Problem to solve => Pick out each line of the entries below that contains the word "options" and copy it. Case counts.
## Start
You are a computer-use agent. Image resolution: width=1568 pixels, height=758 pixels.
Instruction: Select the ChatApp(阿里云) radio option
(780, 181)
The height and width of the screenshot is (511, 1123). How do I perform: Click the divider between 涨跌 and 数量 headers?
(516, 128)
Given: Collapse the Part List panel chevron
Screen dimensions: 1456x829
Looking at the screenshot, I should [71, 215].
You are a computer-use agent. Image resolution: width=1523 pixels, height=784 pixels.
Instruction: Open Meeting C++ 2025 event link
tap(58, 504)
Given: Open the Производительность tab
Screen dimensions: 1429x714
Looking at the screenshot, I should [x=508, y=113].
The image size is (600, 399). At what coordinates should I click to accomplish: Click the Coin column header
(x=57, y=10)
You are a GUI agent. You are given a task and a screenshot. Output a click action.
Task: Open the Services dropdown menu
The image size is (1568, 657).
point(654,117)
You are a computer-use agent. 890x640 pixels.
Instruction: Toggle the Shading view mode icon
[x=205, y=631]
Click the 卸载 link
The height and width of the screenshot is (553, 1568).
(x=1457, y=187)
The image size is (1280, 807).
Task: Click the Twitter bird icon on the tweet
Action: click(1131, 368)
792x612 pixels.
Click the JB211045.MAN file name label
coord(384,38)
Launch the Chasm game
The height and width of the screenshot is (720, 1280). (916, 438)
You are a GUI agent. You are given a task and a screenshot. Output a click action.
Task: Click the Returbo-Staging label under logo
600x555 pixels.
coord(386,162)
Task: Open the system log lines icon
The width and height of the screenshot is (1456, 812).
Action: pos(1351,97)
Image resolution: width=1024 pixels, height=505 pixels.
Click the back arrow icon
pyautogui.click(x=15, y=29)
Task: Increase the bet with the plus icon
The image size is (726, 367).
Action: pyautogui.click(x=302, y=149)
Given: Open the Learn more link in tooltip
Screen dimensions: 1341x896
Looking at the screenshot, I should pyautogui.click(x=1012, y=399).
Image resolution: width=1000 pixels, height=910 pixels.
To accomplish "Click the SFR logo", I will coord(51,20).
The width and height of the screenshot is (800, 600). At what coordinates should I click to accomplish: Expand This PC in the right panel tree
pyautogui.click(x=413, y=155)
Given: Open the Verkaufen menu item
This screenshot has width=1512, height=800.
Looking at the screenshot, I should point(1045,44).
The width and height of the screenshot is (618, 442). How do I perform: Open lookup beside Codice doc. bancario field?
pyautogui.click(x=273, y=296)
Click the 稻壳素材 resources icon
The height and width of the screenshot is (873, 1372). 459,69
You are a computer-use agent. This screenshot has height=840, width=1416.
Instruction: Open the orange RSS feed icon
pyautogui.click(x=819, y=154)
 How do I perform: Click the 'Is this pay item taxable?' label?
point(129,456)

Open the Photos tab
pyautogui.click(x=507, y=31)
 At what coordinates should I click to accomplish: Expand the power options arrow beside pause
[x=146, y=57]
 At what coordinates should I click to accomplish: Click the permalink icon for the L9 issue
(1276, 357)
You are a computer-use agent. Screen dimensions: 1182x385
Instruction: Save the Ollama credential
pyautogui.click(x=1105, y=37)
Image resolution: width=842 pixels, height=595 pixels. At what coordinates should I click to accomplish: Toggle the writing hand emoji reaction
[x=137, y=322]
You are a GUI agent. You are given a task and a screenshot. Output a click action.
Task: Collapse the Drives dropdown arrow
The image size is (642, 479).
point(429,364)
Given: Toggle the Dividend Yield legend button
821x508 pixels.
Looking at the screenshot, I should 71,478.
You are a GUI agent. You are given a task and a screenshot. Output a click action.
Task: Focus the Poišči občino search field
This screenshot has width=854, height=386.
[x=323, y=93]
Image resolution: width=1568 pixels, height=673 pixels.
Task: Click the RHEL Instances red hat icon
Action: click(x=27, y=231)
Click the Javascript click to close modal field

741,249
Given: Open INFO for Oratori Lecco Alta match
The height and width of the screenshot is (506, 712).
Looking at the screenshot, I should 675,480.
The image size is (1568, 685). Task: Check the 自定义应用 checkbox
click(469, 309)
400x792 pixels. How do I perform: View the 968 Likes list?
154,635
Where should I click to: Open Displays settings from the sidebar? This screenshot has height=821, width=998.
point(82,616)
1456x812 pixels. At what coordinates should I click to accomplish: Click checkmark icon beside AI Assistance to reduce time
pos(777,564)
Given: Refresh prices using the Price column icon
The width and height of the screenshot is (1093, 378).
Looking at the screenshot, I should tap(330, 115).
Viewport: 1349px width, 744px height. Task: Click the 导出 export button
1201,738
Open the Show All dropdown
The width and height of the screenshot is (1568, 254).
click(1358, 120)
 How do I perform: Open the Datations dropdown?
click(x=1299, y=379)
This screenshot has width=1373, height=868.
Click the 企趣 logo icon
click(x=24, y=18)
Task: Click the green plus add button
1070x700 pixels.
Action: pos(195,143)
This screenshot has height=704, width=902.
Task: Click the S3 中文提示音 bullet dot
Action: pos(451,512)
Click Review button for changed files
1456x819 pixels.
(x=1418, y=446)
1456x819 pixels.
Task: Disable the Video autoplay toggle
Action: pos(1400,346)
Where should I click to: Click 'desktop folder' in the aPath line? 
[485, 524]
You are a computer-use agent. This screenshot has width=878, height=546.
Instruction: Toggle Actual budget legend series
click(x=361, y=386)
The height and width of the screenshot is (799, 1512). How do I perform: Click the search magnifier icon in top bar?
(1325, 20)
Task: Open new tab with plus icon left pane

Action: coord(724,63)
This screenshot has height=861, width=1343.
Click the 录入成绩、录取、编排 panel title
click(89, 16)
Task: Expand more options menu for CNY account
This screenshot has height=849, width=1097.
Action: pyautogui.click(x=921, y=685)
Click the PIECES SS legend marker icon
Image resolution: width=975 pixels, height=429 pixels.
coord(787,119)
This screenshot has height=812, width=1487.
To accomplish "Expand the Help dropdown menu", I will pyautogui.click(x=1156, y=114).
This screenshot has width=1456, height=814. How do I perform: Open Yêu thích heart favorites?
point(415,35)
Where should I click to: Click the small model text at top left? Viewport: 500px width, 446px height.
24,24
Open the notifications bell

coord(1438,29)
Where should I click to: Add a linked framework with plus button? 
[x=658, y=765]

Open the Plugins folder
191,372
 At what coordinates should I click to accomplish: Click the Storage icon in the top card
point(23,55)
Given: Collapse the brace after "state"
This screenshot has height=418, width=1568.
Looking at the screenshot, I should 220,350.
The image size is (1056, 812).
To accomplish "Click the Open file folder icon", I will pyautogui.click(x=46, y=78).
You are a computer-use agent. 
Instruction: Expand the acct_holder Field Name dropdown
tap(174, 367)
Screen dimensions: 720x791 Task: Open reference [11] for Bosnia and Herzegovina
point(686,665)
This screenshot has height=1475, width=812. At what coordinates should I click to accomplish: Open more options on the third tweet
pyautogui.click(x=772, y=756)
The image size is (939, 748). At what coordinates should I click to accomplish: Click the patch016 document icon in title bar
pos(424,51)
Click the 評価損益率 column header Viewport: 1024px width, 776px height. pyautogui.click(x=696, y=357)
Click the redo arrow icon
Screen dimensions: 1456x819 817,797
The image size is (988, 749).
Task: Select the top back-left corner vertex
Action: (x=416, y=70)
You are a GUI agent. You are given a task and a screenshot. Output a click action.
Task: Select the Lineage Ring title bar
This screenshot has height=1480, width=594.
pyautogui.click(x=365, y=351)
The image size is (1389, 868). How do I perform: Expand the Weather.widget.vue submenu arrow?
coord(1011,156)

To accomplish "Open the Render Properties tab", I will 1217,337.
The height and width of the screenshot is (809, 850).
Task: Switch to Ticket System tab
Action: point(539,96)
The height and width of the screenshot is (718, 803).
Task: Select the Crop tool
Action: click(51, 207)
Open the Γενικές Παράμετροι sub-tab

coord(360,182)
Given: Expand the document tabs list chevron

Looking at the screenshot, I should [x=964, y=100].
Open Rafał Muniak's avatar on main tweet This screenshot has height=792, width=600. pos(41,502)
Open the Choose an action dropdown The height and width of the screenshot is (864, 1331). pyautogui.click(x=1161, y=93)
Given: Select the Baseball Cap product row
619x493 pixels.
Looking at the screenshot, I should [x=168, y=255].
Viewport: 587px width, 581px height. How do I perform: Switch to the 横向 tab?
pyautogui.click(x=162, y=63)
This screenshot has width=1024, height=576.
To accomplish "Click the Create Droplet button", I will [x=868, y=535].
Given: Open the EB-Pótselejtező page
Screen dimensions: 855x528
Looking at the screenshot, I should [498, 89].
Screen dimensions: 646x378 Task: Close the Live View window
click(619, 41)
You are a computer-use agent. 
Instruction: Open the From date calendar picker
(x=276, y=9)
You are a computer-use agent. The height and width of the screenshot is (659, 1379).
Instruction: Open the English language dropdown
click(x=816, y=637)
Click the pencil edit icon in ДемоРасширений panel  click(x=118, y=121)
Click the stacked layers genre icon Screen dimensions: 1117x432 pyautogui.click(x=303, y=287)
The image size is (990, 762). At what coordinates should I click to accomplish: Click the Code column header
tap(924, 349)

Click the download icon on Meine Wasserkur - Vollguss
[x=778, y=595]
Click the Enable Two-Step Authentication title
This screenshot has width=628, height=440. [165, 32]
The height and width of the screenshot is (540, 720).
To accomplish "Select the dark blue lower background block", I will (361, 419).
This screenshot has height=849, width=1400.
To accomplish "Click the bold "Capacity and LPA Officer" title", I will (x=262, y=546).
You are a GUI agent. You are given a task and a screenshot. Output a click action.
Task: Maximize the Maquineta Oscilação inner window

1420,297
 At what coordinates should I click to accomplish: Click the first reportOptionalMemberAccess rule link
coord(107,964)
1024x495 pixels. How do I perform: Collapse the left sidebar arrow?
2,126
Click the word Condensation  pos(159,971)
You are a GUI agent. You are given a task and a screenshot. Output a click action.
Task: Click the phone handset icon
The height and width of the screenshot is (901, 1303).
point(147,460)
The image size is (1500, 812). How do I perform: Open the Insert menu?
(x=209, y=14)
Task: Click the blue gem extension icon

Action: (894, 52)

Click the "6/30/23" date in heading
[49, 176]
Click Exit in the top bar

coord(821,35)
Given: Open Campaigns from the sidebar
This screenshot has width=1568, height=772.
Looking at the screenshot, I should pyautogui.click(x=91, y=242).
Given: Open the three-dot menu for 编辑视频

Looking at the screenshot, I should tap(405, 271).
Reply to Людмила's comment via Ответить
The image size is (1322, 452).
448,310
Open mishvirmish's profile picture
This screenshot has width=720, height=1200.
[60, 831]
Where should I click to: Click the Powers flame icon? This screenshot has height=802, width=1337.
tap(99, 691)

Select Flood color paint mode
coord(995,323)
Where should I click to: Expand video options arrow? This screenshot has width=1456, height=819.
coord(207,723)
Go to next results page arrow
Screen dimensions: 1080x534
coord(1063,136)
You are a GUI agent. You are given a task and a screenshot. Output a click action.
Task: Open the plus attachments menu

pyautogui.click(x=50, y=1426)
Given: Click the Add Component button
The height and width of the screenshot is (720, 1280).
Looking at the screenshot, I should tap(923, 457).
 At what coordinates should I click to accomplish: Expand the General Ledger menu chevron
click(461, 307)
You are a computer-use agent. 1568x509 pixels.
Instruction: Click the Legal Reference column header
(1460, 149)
## End
Output for this task =>
 At what coordinates should I click to accomplish: Expand the power options arrow beside pause
Task: Expand more options menu for CNY account
This screenshot has height=1475, width=812. At what coordinates should I click to accomplish: Open more options on the third tweet
Where should I click to: Expand video options arrow? This screenshot has width=1456, height=819.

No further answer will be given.